Step 0: Create the project, install NickJS and its headless browser driver:
mkdir scraping-project
cd scraping-project/
npm init -y
# Install NickJS
npm install nickjs --save
# babel-polyfill is required if we want to run the example scripts
npm install babel-polyfill --save
# Install the CasperJS+PhantomJS driver
npm install [email protected] --save
npm install [email protected] --save
# Make sure CasperJS finds the PhantomJS executable
# This is just to have our CasperJS+PhantomJS working. It's not related to NickJS
export PHANTOMJS_EXECUTABLE=node_modules/phantomjs-prebuilt/lib/phantom/bin/phantomjs
# Note: In the following example, the way NickJS is launched will change in the future
# (when we'll have our own launcher)
# Test our NickJS project by scraping Google and taking a screenshot
./node_modules/casperjs/bin/casperjs node_modules/nickjs/examples-casper/lib/google-search-await.js
# You should now have a google.png file in your project directory
Now that you have NickJS and a driver installed and working, you can start coding your own scraping bot.

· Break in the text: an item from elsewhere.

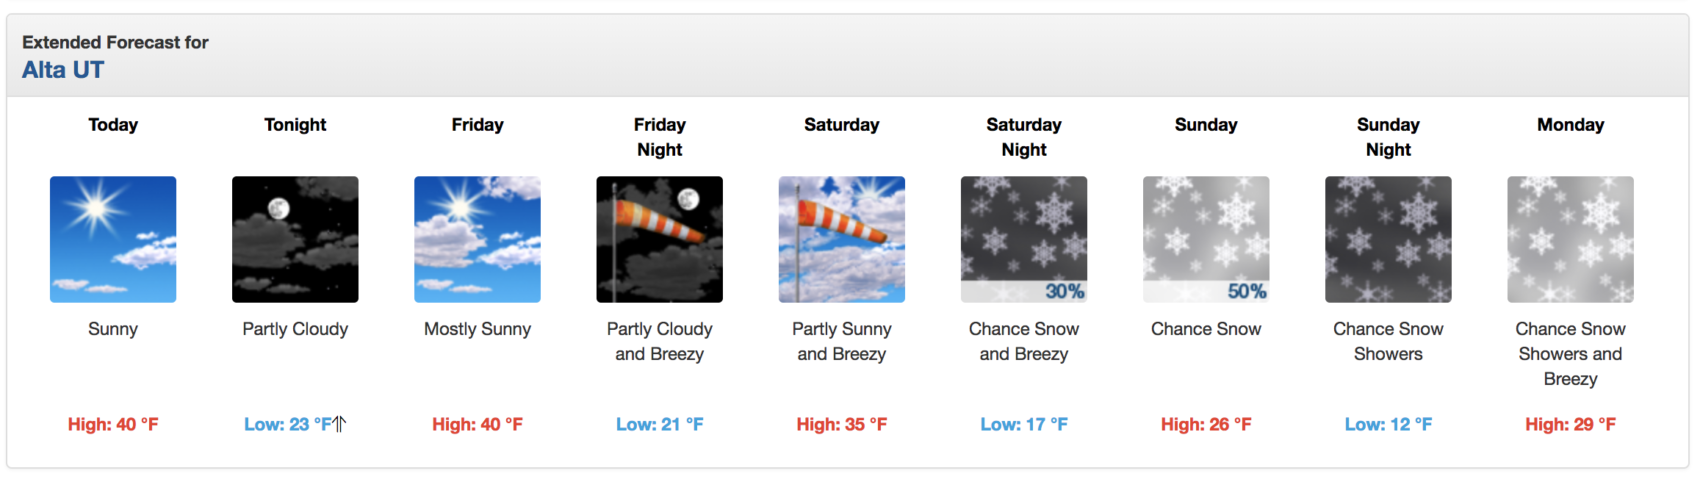Select the Today column label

Step 1: To use Promises and the async-await capabilities of NickJS, we need to install Babel first (and why not Bluebird to have full-featured Promises):
npm install babel-polyfill --save # you should already have this one if you followed the steps above
npm install babel-cli --save
npm install babel-preset-env --save
npm install bluebird --save
Step 2: Prepare the directory structure for our project. src/
will contain our modern JavaScript code and lib/
the compiled, "old JS" code:
touch .babelrc
mkdir src
mkdir lib
touch src/myNewBot.js
Step 3: We'll create a Babel configuration file .babelrc
at the root of our project. We exclude some plugins so that evaluate()

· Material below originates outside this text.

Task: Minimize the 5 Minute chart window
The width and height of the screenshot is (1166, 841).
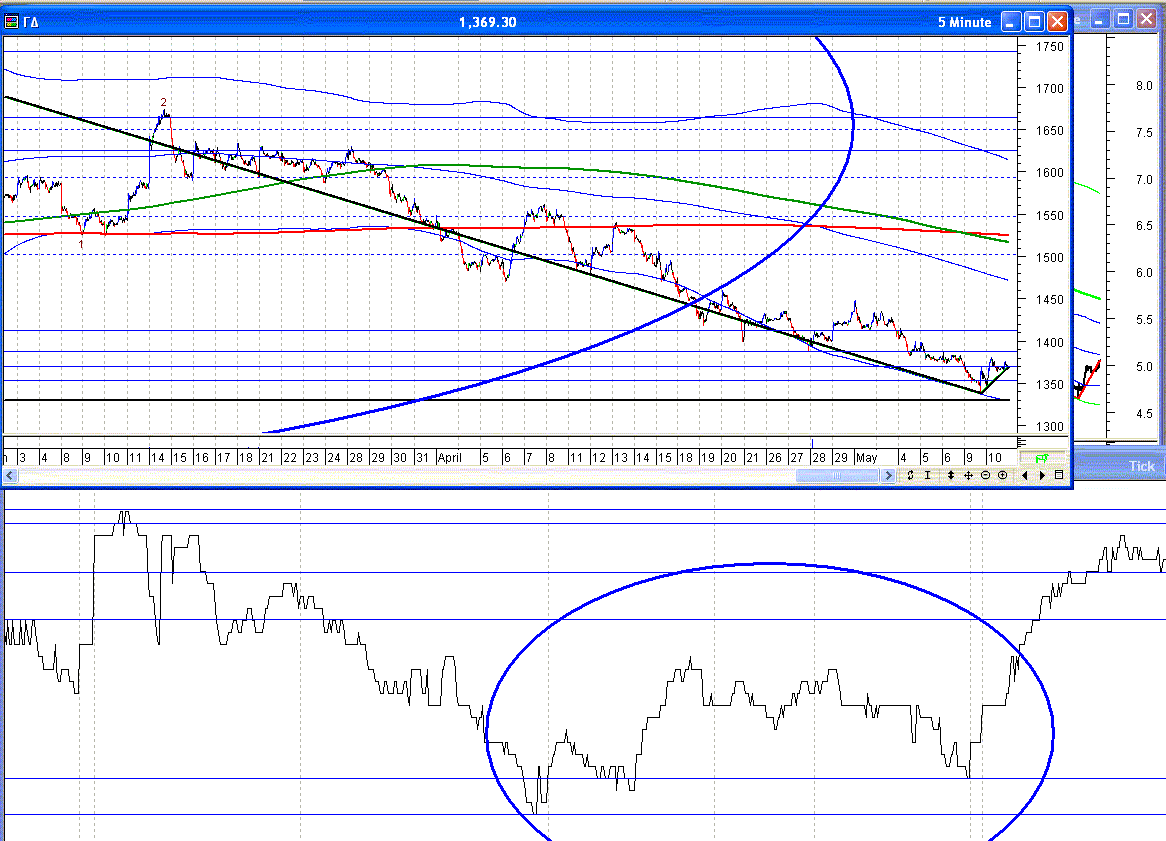Action: [1012, 22]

calls work better on the pages we're going to scrape/automate.
{
"retainLines": true,
"presets": [
["env", {
"exclude": [
"es6.symbol",
"transform-es2015-typeof-symbol"
],
"loose": true
}]
]
}
Step 4: We'll add two npm scripts to our package.json
file to facilitate and automate JavaScript compilation:
...
"scripts": {
"build": "babel src -d lib",
"build:watch": "npm run build -- --watch"
}
...
Step 5: We're ready to code our bot:
# Code the bot
$EDITOR src/myNewBot.js
# Compile it from src/ to lib/
npm run build
# Note: In the following example, the way NickJS is launched will change in the future
# (when we'll have our own launcher)
# Run it with NickJS
./node_modules/casperjs/bin/casperjs lib/myNewBot.js
Here is an example of a minimal, boilerplate code for starting your bot:
require('babel-polyfill')
const Nick = require('nickjs')
const Promise = require('bluebird')
const nick = new Nick()
nick.newTab().then(async function(tab) {
await tab.open('nickjs.org')
// ...
// Continue here
// ...
})
.then(() => nick.exit())
.catch((err) => {
console.log('Oops, an error occurred: ' + err)
nick.exit(1)
})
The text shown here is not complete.